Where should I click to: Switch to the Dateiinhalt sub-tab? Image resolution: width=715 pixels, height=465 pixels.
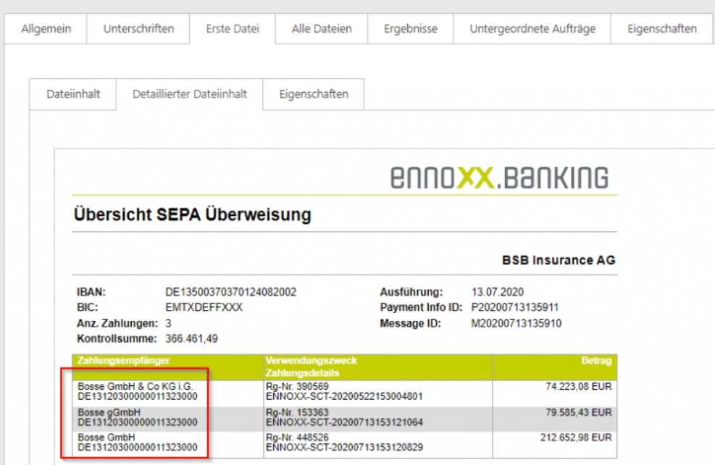pos(72,94)
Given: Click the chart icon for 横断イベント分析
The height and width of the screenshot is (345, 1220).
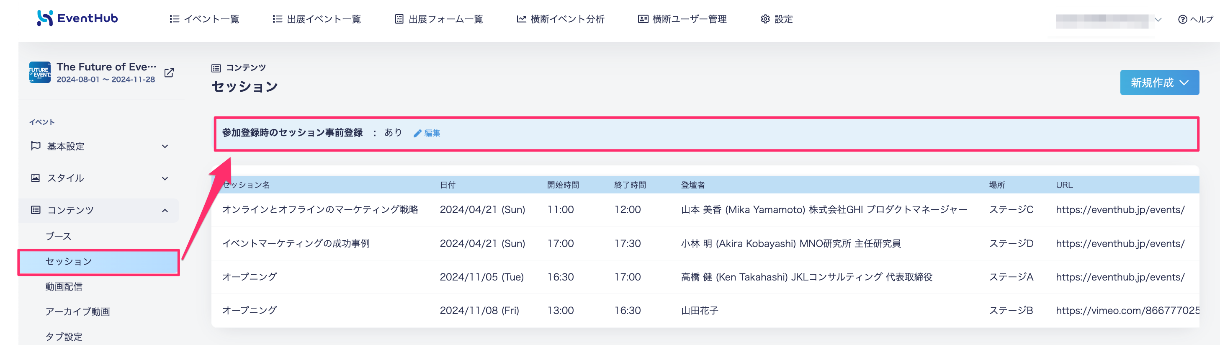Looking at the screenshot, I should [x=521, y=19].
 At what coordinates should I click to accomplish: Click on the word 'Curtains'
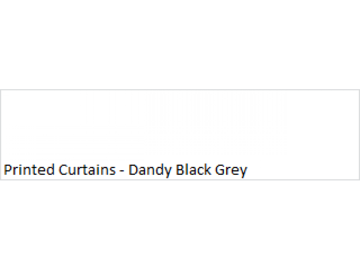[87, 169]
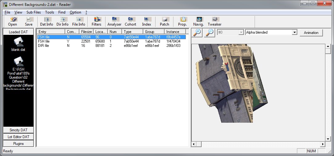Open the Sub Files menu
The width and height of the screenshot is (334, 156).
[34, 12]

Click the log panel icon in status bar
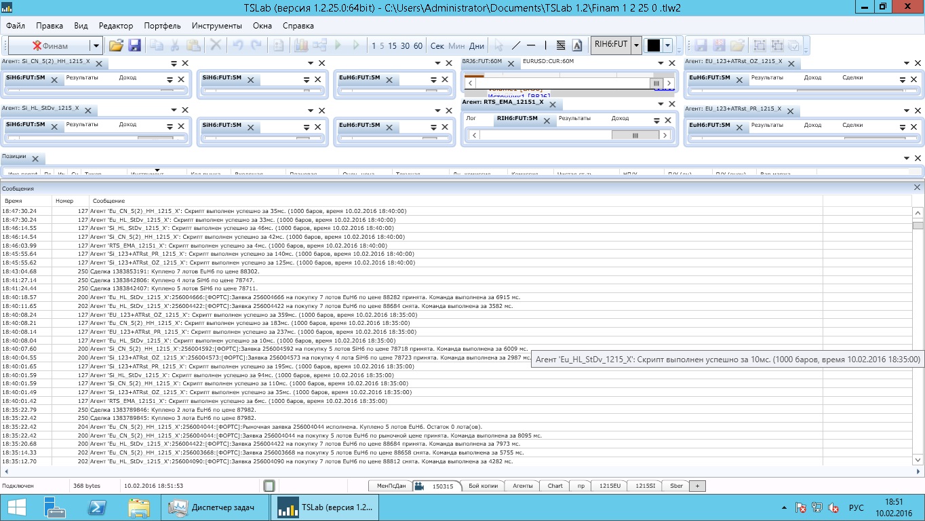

◆ ◆ ◆ ◆ ◆ ◆ ◆

• **WHAT YOU HAVE TO DO**: Make an exact copy of every record, pictures excluded.

• **REPLY**:
Where should I click to: Switch to the Dateiinhalt sub-tab? Image resolution: width=715 pixels, height=465 pixels.
pos(72,94)
Given: Click the chart icon for 横断イベント分析
The height and width of the screenshot is (345, 1220).
Looking at the screenshot, I should [x=521, y=19].
 At what coordinates should I click to accomplish: Click on the word 'Curtains'
[87, 169]
Open the Sub Files menu
The width and height of the screenshot is (334, 156).
[34, 12]

Click the log panel icon in status bar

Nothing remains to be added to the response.